Katsutoshi Ando1, Shinji Motojima, Tokuhide Doi, Tetsutaro Nagaoka, Norihiro Kaneko, Masahiro Aoshima, Kazuhisa Takahashi.   

Abstract

BACKGROUND: Scleroderma-related interstitial lung disease (SSc-ILD) is a chronic, progressive condition that is characterized by a restrictive ventilator defect. Cyclophosphamide (CYC), with or without glucocorticoid, effectively alters the course of SSc-ILD. However, the effect of glucocorticoid monotherapy remains unclear.
METHODS: Seventy-one patients with SSc-ILD were classified into 2 groups: 21 in the treatment group (glucocorticoid monotherapy [n=14] or immunosuppressive agents [n=7]) and 50 in the non-treatment group. Their backgrounds and prognoses were analyzed retrospectively. We also classified these patients into survival (n=55) and non-survival (n=16) groups to assess prognostic factors.
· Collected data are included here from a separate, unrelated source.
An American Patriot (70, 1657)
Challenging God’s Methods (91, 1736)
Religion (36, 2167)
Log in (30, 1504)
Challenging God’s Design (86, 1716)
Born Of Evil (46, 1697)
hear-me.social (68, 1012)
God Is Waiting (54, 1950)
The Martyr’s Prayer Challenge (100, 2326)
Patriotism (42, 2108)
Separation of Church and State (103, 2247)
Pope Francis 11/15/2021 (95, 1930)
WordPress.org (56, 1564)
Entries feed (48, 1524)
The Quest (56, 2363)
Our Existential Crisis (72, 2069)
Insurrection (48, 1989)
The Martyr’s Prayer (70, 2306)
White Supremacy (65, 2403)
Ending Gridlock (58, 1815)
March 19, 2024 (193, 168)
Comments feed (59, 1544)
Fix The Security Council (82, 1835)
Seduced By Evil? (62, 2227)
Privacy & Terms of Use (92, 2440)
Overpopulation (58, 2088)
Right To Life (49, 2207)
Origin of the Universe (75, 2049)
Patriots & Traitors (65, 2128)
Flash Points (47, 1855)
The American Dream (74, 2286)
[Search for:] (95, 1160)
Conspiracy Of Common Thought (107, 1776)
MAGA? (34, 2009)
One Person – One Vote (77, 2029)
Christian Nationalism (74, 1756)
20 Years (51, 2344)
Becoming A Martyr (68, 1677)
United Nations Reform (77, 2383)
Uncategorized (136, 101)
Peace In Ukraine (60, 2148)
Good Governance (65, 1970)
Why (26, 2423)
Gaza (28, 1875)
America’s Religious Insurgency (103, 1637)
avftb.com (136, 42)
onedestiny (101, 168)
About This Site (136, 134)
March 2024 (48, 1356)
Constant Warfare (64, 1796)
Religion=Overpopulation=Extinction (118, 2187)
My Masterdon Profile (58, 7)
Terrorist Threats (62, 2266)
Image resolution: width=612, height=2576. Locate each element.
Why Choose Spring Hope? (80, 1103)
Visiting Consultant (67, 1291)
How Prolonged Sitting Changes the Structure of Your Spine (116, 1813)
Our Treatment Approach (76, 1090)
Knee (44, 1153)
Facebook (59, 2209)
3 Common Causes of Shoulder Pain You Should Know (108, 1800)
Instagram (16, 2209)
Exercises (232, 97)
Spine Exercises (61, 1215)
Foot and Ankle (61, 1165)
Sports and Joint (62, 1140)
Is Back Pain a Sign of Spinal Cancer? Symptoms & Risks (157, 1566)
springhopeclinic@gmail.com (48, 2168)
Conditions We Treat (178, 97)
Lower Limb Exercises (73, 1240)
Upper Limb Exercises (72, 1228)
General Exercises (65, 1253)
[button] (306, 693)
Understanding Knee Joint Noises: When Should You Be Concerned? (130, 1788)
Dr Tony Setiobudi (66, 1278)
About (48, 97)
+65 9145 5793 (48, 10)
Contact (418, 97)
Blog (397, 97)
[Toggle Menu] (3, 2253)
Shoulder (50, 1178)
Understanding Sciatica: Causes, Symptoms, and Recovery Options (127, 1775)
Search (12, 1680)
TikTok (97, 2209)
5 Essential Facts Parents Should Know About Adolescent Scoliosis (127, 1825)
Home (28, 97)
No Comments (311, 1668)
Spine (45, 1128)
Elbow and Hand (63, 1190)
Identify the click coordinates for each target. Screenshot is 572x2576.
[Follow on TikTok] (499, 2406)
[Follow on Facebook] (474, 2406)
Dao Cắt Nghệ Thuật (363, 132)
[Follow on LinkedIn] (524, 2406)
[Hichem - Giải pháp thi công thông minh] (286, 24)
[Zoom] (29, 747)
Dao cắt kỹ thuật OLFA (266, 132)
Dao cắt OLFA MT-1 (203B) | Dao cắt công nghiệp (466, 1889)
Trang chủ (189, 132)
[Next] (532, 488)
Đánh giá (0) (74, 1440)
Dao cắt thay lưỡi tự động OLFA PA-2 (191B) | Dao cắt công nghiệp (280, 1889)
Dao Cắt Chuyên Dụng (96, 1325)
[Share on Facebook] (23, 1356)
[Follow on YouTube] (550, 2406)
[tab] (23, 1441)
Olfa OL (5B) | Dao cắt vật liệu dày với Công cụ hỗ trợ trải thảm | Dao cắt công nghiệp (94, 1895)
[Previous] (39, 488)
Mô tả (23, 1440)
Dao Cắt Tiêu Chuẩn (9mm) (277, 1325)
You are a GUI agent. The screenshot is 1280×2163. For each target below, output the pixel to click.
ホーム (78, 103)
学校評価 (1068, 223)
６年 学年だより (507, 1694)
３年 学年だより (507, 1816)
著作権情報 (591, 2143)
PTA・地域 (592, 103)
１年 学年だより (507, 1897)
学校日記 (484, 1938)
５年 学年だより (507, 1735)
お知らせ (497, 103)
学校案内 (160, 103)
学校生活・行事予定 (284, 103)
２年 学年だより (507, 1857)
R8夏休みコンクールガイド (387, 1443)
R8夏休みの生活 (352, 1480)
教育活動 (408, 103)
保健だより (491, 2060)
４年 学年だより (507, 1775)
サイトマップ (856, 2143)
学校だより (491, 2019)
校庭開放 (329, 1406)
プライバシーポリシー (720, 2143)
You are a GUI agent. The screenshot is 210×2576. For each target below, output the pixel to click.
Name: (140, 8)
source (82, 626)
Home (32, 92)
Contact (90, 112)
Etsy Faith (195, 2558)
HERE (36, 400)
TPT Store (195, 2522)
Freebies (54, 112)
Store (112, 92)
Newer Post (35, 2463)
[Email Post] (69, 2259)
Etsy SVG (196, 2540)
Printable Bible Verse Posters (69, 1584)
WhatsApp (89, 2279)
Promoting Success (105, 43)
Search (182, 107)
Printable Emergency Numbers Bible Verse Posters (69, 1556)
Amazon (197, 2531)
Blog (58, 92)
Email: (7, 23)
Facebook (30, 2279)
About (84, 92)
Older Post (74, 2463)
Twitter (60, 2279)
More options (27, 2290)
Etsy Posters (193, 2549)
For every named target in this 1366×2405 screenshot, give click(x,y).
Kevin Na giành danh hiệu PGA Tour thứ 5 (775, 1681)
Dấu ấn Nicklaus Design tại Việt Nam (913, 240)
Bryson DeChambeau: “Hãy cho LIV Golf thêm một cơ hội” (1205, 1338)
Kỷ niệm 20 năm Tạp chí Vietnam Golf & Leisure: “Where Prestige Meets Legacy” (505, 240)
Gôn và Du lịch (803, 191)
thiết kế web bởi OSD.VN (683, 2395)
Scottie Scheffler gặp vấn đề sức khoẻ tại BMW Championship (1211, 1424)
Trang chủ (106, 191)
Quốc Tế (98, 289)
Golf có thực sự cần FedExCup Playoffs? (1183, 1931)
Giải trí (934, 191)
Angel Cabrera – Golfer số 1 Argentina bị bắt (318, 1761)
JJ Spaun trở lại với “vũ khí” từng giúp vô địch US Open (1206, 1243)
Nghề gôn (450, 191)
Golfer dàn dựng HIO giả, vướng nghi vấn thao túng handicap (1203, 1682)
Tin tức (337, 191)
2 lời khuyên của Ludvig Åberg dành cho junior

RESULTS: The median follow-up period was 9.8 years. The treatment group had a greater proportion of patients with diffuse systemic sclerosis or respiratory symptoms than the non-treatment group. The treatment group's annual change in forced vital capacity (FVC) compared to baseline, which was 170.4mL (157.8mL for the glucocorticoid monotherapy subgroup and 191.3mL for the immunosuppressive agent subgroup), was better than that of the non-treatment group, -60.8mL (p<0.01). Still, in terms of 5- and 10-year survival, there was no statistically significant difference between these groups. No incidence of SSc renal crisis was reported in the treatment group. The non-survival group included more patients with pulmonary hypertension than the survival group, but multivariate analysis showed no other statistically significantly difference between these groups.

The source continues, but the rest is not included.